前準備
「ま、まだ買うの……?」
「ええ。食料は重要よ。きっと体力を激しく消費するだろうから」
「そ、そう……」
買い物カゴを設置したカートを、慧は力なく押していく。華凛は真剣な面持ちで、肉、野菜、冷凍食品に至るまで手にとっては戻し、あるいはカゴに入れ、という動作を繰り返していた。
一学期が終了し、夏休みが到来していた。
クラスメートがどんな事をして過ごしているのか、慧は気になる。あわよくば、仲の良い友達と一緒に遊びたい。そんな願望もあるが、今はカゴに積み重ねられる食材を見てうんざりするばかりであった。
捺が立案し、皆が賛同した夏合宿。明日からそれが始まるに当たり、部員それぞれに前準備の指令が出ていた。その中で、一年生には食料の買い出しというミッションが与えられている。
「料理とかほんとに大丈夫かな……」
「給湯室は割と整ってたし、大丈夫よ。冷蔵庫もあるから保管には困らないわ」
「でも、料理できる人いるの……?わたしはあんまりできないよ……」
「そ、それは……なんとかなるでしょ」
調理することに対しては華凛も自信なさげな様子である。下級生の仕事だ、などと言われて調理係を命名されたら堪ったものではない。
しかしながら、実際に購入する食材は一年生に一任されている。的外れな食材を買ってきたら一体どうするつもりなのか。部長の考えは謎である。
「……まあ、こんなところね」
華凛がパンパンと両手を払う。その動作に反応した慧がカゴを確認すると、そこには自炊用、レンジでチン用を問わずありとあらゆる食料がうずたかく積み上げられていた。
「こ、こんなに……」
いくらなんでもこれは見境無さ過ぎではないか。ついその思念が言葉になりそうになった瞬間、それを遮る声がした。

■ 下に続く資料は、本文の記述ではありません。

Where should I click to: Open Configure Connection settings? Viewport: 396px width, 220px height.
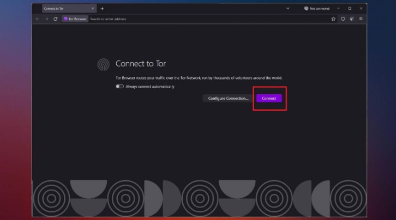tap(228, 98)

「まだ選んでるっすか。こっちはもうあらかた揃いましたよ」
声の正体は豊である。一年生である豊もやはり買い出しミッションに駆り出されており、ゴミ袋や水、洗剤といった食料以外の各種生活用品を任されていた。カート上段、及び下段のカゴに適度に物資を詰め、悠々とそれを転がす。
「――!」
直後、慧の所持するカゴに目がいった豊の顔が戦慄の色合いを帯びる。
「そ、そんなに買って……余らせたらどうするつもりっすか……!」
「心配し過ぎよ。夜はきっとお腹が空くんだから」
「それにしても……モノにテーマが見えないというか……何でも買えば良いってもんじゃないと思うんすが……」
「大丈夫よ。失敗した時のために冷凍食品もあるんだし」
「そ、そうっすか……それならもう何も言うことはないっす……」
ここぞとばかりに華凛の押しの強さが発揮される。豊も慧も、もはや黙って頷くのみであった。
「……そしたらあとは、あそこ行きましょう」
不意に、豊が場の先導を始める。言われるがままに二人が付いて行くと、そこに現れたのはお菓子コーナーだった。
「ここから調達して、締め、ってとこっすね」
とたんにウキウキ状態の豊に対して、華凛は怪訝な表情を浮かべる。
「ただでさえハードな練習が予想されるのよ。お菓子なんか食べてる余裕は無いと思うのだけど」
「……甘いっすね」
つい先程と打って変わって、今度は豊が前に出る。
「合宿といっても、むしろ合宿だからこそ、夜になれば独特のムードになるはずっす。言ってしまえば修学旅行みたいなもんっすね。そんな時に揃ってなきゃいけないんですよ……お菓子は」
豊の熱弁を受け、華凛と慧はただ唸るのみだった。
「確かに……それはそうね」
「でしょう?だからこれは必需品ですよ。さ、どんどん選別して行きましょう」
豊はテキパキとお菓子を選りすぐる。その手際の良さにしばし言葉を失っていた両名はしかし、まず慧が動き出すことで対応を始めた。
「……チョコ系とかあったら嬉しいかも……」
「おっ、貴重なご意見をどうも」
「わ、わたしが好きっていうだけ、なんだけど……」
「ちょっと、それなら私も意見はあるわよ」
「おっ、いいっすね。どんどん提案くださいよ」
それぞれの持論がぶつかり合う。かくして、カゴには食材同様お菓子がうずたかく積み上げられることとなった。
「……買い過ぎ、っすかね」
「う……うーん……」
会計を済ませ、改めて物資を確認した時、やり過ぎた感が三人の間に流れた。
「大丈夫よ。私達が任されたんだから堂々としていれば良いの。文句が出るなら、それは私達に依頼した体制に問題があるってことだわ」
発揮される華凛のカリスマ。その威風に二人はただ従うのみだった。
かくして一年生に託された食料の買い出しミッションは、ここに完了を見るのであった。